About this task: A stretch of the entries below is to be set down exactly, running from the line with "Where should I" through the line with "The width and height of the screenshot is (1230, 832).", both included, and no other line.

*** Opening of Raw data ***

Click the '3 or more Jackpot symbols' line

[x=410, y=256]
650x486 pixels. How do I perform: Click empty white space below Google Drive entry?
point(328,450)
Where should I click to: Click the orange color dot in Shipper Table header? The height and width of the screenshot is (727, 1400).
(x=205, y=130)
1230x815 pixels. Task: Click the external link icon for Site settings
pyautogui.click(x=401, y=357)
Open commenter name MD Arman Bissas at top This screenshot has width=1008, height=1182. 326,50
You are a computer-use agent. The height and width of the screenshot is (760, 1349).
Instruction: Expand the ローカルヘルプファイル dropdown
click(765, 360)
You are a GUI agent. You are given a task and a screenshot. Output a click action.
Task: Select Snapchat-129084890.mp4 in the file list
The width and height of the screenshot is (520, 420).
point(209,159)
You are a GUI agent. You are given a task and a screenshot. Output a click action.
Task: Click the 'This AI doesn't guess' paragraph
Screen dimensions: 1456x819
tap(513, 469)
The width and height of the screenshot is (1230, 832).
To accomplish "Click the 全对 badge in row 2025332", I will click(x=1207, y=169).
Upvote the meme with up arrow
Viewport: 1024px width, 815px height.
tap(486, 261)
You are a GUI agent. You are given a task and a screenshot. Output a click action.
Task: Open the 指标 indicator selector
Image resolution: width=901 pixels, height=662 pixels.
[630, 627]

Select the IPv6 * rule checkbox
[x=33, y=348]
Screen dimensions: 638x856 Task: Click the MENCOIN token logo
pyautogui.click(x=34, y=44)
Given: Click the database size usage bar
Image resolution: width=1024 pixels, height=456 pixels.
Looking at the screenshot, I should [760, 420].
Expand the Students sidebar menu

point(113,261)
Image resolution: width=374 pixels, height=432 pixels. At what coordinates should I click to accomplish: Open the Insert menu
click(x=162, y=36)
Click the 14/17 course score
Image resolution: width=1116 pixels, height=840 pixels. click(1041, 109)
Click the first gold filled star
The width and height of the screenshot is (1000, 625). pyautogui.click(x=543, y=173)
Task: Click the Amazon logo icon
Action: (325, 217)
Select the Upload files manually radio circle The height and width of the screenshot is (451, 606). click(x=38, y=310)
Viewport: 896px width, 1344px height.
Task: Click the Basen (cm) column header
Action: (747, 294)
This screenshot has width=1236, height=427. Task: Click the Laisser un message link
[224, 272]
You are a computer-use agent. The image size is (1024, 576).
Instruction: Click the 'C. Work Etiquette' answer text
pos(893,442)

*** Close of Raw data ***

Problem solution:
Where should I click to: Click the orange color dot in Shipper Table header? The height and width of the screenshot is (727, 1400).
(x=205, y=130)
1230x815 pixels. Task: Click the external link icon for Site settings
pyautogui.click(x=401, y=357)
Open commenter name MD Arman Bissas at top This screenshot has width=1008, height=1182. 326,50
You are a computer-use agent. The height and width of the screenshot is (760, 1349).
Instruction: Expand the ローカルヘルプファイル dropdown
click(765, 360)
You are a GUI agent. You are given a task and a screenshot. Output a click action.
Task: Select Snapchat-129084890.mp4 in the file list
The width and height of the screenshot is (520, 420).
point(209,159)
You are a GUI agent. You are given a task and a screenshot. Output a click action.
Task: Click the 'This AI doesn't guess' paragraph
Screen dimensions: 1456x819
tap(513, 469)
The width and height of the screenshot is (1230, 832).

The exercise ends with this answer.